EU foreign policy chief Federica Mogherini said Friday that despite the doubts expressed by some foreign ministers, the EU favors continuing the protracted accession talks with Turkey.
But Mogherini added that "it is to them to express their willingness to continue to be a candidate country, to continue to be interested or not to join our family."
Referring to democratic ground rules such as protecting minorities and outlawing the death penalty, she says, "the rules of the club are clear."
Mogherini said at the end of a foreign ministers meeting, "We would be happy to have them in but a level of clarification is needed I would say on their side."

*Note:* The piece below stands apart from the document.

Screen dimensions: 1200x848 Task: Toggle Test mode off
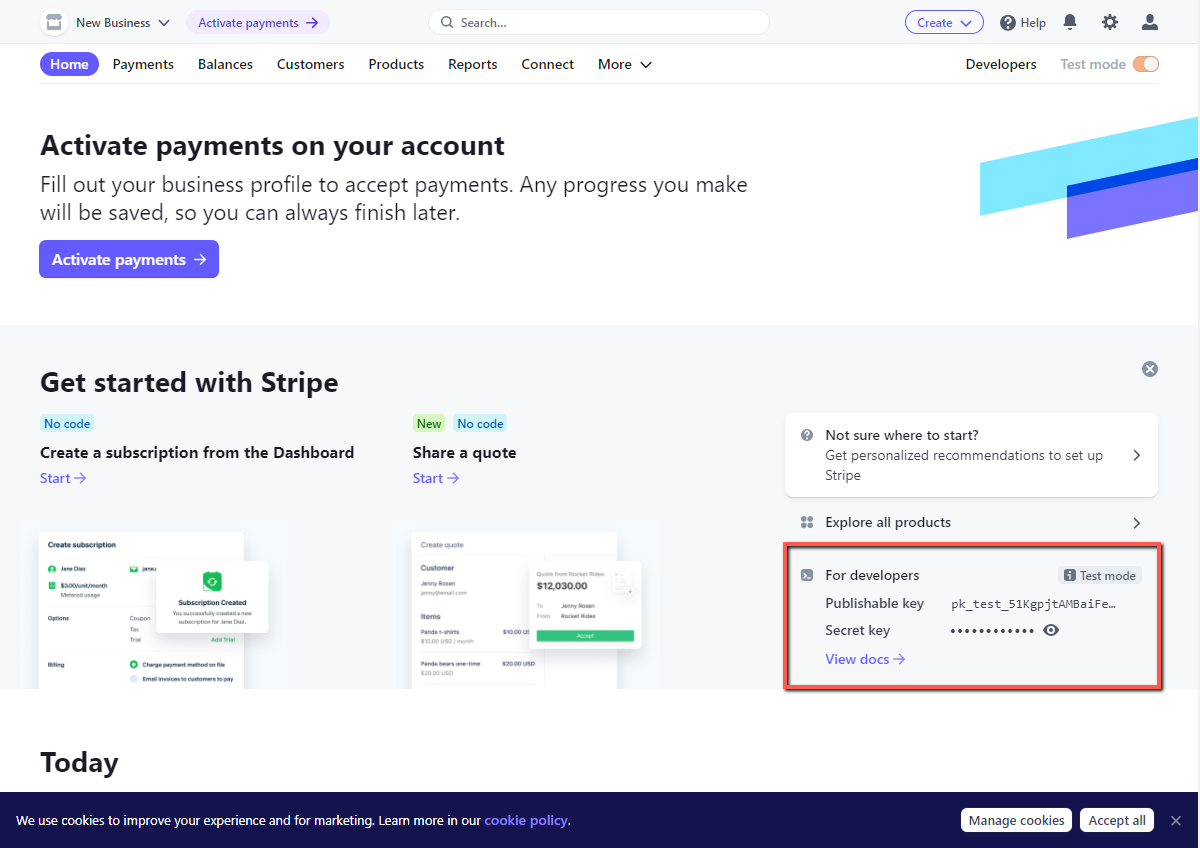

Austrian Foreign Minister Sebastian Kurz says that for some European Union member states the last threshold to end membership talks with Turkey would be reinstatement of the death penalty by Ankara.
Kurz said at a meeting of EU foreign ministers in Valletta, Malta that for Austria, President Recep Tayyip Erdogan had already crossed many thresholds by jailing journalists and taking other repressive actions in the wake of a coup attempt last summer.
As such, he said, the EU's strategy to keep Turkey in the fold of acceptable democratic practices "was definitely not successful."
In the wake of a referendum victory expanding the powers of his office two weeks ago, Erdogan has been talking about reinstating of the death penalty. Capital punishment is barred in all EU nations.
European Union foreign ministers are seeking a way out of a stalemate on membership talks with Turkey as ties between the two have sunk to their lowest level in years.
EU ministers also will meet with their Turkish counterpart in Valletta, Malta, on Friday for the first high-level meeting since the divisive referendum in Turkey that gives more powers to President Recep Tayyip Erdogan.
While some ministers are calling for sustained relations with a pillar of the NATO alliance and a major partner in controlling the flow of migrants into the EU from Syria and beyond, others are calling for change.
Austrian Foreign Minister Sebastian Kurz has been at the forefront in calling for a fundamental reset of relations, and claims Turkey has thwarted fundamental EU values.
He insisted that Erdogan had crossed many "red lines" that would bar membership, including the imprisonment of journalists and undue pressure on the opposition.
In the wake of the referendum victory two weeks ago, Erdogan has been talking about the reinstatement of the death penalty, which is outlawed in all EU nations.
European Union foreign ministers are assessing the bloc's relations with membership candidate Turkey as ties between the two have sunk to their lowest level in years.
The meeting comes in the wake of the divisive referendum in Turkey that gives more powers to President Recep Tayyip Erdogan and his stinging criticism of several EU nations, some of which he compared to Nazis.
While some ministers are calling for sustained relations with a difficult partner who is also a pillar of the NATO alliance, others are calling for change.
Slovak Foreign Minister Miroslav Lajcak questioned Turkey's credentials to join the EU, saying that EU "values must be underpinned by concrete steps and you must not be saying one thing and marching in a different direction."